Upon announcing the refinery’s permanent closure in late August, Petrotrin said the decision to exit the refining business comes amid a lack of domestically produced crude oil to serve as feedstock for the manufacturing site as well as the operator’s plans to entirely redesign its exploration and production business, with the restructuring exercise geared to curtail the company’s losses and usher it on a path to sustainable profitability.

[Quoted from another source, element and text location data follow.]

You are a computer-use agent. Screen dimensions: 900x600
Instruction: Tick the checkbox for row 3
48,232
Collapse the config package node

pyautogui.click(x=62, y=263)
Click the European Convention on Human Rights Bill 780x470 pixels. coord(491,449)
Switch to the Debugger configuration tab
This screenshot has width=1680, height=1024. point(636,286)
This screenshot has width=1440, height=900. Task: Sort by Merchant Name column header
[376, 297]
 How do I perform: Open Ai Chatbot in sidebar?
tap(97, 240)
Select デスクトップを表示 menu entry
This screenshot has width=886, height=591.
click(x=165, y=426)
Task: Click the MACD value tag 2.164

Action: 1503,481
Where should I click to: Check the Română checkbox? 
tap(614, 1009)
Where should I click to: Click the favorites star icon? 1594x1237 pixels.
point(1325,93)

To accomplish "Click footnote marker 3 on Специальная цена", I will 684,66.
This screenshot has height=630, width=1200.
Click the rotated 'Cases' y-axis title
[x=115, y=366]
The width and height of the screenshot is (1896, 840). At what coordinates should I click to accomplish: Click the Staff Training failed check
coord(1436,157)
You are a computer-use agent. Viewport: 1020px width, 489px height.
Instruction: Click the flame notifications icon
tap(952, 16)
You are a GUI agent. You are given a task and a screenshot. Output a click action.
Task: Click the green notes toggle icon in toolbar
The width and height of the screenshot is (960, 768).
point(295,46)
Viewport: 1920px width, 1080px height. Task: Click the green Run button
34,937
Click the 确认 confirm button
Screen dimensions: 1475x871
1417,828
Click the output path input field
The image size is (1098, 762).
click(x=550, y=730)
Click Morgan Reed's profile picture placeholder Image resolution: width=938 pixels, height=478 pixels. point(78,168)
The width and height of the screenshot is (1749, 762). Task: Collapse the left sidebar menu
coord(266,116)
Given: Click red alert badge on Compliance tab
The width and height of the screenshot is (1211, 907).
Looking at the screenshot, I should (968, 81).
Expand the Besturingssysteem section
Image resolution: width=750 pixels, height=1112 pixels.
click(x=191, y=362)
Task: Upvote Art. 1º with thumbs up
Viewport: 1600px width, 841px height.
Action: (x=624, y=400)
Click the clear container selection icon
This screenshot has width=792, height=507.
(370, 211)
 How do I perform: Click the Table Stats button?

In late August, Island Energy Services LLC (IES), a subsidiary of One Rock Capital Partners LP, New York, decided to cease refining operations at its 54,000-b/d Kapolei, Ha., refinery on the island of Oahu as part of a shift in its strategic focus, which will be dedicated instead to logistics and retail operations. As part of the transition, IES reached an agreement to sell select refinery assets to Par Pacific Holdings Inc., Houston, which Par Pacific will use to supplement subsidiary Par Hawaii Refining LLC’s own nearby 94,000-b/d refinery on Kapolei to help IES fulfill its existing contractual obligations with Hawaiian Electric Co., Maui Electric Co., Hawaii Electric Light Co., and Kauai Island Utility Cooperative. Par Pacific also has agreed to enter into a long-term agreement with IES to use IES’ retained logistics assets for storage and throughput of crude oil and related products necessary for operation of Par Pacific’s newly acquired refining assets.

Par Pacific said it expects to hire about 65 IES employees in connection with the acquisition, as well as possibly add another 20 IES employees at Par Hawaii Refining’s Kapolei refinery in conjunction with the new investment. Neither IES nor Par Pacific—Hawaii’s only refiners—anticipate any disruption to Hawaii’s supply of petroleum products as a result of the transaction that, subject to satisfaction of customary closing conditions, was scheduled to close before the end of this year’s fourth quarter.

While it will eliminate its refining business, IES said it expects to reinvest net sale proceeds in Hawaii to further expand its current logistics infrastructure, which includes a network of tank farms, pipelines, and other distribution assets, as well as its large-scale Kapolei import terminal. IES completed the acquisition of its Kapolei refinery—which processes mainly sweet crudes—from Chevron USA Inc. in 2016, while Par Pacific (formerly Par Petroleum Corp.) purchased its Kapolei refinery from Andeavor (formerly Tesoro Corp.) in 2013 (OGJ Online, Nov. 10, 2016; Sept. 27, 2013).

Finally, in late 2017, Saudi Aramco discontinued crude processing operations at its 77,000-b/d Jiddah refinery along the Red Sea coast to convert the industrial complex into a distribution center for petroleum products. The decision to shutter the 50-year old refinery—which accounted for about 2.7% of the kingdom’s total refining capacity—came as part of the company’s broader strategic objectives of maintaining product supplies for distribution in the region while continuing to improve economic and environmental performance of its operations. Alongside aging equipment at the complex that was nearing the end of its lifespan, the refinery’s shutdown also resulted from the plant’s nearby locale to residential areas, which prevented Aramco from expanding operations at the manufacturing site.

Aramco joint ventures Yanbu Aramco Sinopec Refining Co. Ltd.’s recently commissioned 400,000-b/d refinery in Yanbu Industrial City and Saudi Aramco Total Refinery & Petrochemicals Co.’s 400,000-b/d refinery at Jubail will help meet domestic demand to replace that served by the Jiddah refinery until the anticipated startup of Aramco’s wholly owned 400,000-b/d refinery now under construction at Jazan Economic City, which is scheduled for commissioning in mid-2018 for full startup by early 2019.

While Aramco did not disclose a specific timeline for startup of Jiddah’s products-distribution center, Al-Judaimi said the company has developed an integrated program for the process of safely converting the complex, including a plan to redistribute the refinery’s usable processing equipment to other manufacturing centers within the company’s downstream system.